Diese Zurückhaltung kann die Nachfrage bremsen. Unternehmen verkaufen weniger, was zu weniger Produktion, rückläufiger Beschäftigung und tieferen Löhnen führen kann. So kann aus einer Deflation eine Rezession entstehen – mit negativen Folgen für die gesamte Wirtschaft.
Nicht alle Preise sinken
Trotz der negativen Jahresinflation ist der Landesindex der Konsumentenpreise (LIK) im Mai gegenüber dem Vormonat leicht gestiegen – um 0.1 Prozent auf 107.6 Punkte. Gründe dafür sind unter anderem höhere Wohnungsmieten sowie Preissteigerungen bei Fruchtgemüse und Steinobst.

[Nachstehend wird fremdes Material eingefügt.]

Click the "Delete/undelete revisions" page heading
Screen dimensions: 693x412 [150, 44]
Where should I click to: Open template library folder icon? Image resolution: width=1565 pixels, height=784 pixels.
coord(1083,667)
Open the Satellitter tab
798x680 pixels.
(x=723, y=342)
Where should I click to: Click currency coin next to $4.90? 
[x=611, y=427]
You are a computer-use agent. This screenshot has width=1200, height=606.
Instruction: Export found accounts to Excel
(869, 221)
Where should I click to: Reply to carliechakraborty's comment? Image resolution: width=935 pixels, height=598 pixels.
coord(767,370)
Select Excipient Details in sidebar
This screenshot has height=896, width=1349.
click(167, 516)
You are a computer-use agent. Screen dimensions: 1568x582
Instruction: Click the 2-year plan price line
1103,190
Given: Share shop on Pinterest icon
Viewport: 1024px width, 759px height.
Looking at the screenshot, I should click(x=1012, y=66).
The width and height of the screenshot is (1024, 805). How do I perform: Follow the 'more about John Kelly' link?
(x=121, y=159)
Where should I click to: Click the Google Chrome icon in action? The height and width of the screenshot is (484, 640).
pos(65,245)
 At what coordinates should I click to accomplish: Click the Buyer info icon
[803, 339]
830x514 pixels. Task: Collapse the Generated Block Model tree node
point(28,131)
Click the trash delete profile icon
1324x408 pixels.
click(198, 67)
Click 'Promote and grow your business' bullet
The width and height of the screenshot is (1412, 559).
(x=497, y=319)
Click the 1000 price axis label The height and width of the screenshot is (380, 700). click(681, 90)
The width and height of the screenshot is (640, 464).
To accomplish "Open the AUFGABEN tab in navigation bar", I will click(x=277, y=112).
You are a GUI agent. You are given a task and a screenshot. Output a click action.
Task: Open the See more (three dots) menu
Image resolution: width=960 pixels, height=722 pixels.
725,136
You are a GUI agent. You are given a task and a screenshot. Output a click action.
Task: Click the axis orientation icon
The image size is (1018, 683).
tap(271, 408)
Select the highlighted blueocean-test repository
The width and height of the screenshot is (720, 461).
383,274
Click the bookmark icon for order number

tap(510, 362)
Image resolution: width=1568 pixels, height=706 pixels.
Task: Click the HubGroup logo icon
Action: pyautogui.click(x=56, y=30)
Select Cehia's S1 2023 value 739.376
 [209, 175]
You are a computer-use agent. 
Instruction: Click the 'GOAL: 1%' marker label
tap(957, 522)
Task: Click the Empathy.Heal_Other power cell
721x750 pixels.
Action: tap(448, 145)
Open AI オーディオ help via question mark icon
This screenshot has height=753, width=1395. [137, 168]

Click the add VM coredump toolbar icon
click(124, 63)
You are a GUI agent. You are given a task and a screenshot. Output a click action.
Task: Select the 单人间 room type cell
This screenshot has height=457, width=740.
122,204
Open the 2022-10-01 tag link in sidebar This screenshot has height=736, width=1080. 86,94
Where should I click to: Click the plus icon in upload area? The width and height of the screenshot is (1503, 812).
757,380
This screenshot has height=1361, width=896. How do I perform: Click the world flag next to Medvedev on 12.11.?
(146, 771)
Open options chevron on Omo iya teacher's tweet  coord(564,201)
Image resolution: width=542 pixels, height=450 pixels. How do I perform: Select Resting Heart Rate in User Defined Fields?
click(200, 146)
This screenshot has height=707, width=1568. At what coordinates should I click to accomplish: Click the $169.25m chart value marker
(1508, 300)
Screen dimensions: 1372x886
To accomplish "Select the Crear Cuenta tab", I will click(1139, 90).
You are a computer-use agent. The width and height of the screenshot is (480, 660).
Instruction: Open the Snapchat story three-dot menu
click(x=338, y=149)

Dagegen wurden Flugreisen und Heizöl günstiger. Insgesamt bleibt das Preisumfeld uneinheitlich, was die Einschätzung der wirtschaftlichen Gesamtlage erschwert.
Keine akute Deflationsgefahr
Trotz negativer Teuerung sehen Experten derzeit keinen Grund zur Sorge. Der Rückgang betrifft vor allem importierte Güter. Die inländische Inflation, also die Preisentwicklung im Binnenmarkt, bleibt weiterhin positiv.
Solange das so bleibt, ist keine breit abgestützte Deflation zu erwarten. Zu diesem Schluss kommen sowohl BAK-Economics als auch die ETH-Konjunkturforschungsstelle (KOF).
Mieten und Ersparnisse
Ein wichtiger Faktor für viele Haushalte sind die Mieten. In der Schweiz sind sie an den Referenzzinssatz gekoppelt, der sich nur langsam verändert. Eine Senkung des Leitzinses wirkt sich daher verzögert auf die Mietkosten aus. Zwar sinken Hypothekarzinsen, doch Mietanpassungen lassen auf sich warten.
Auch für Sparer hat die aktuelle Entwicklung Folgen. Tiefe oder gar negative Leitzinsen führen zu minimalen Erträgen auf Bankguthaben. Das ist politisch gewollt – Investitionen und Konsum sollen dadurch gefördert werden, um die Wirtschaft in Schwung zu halten.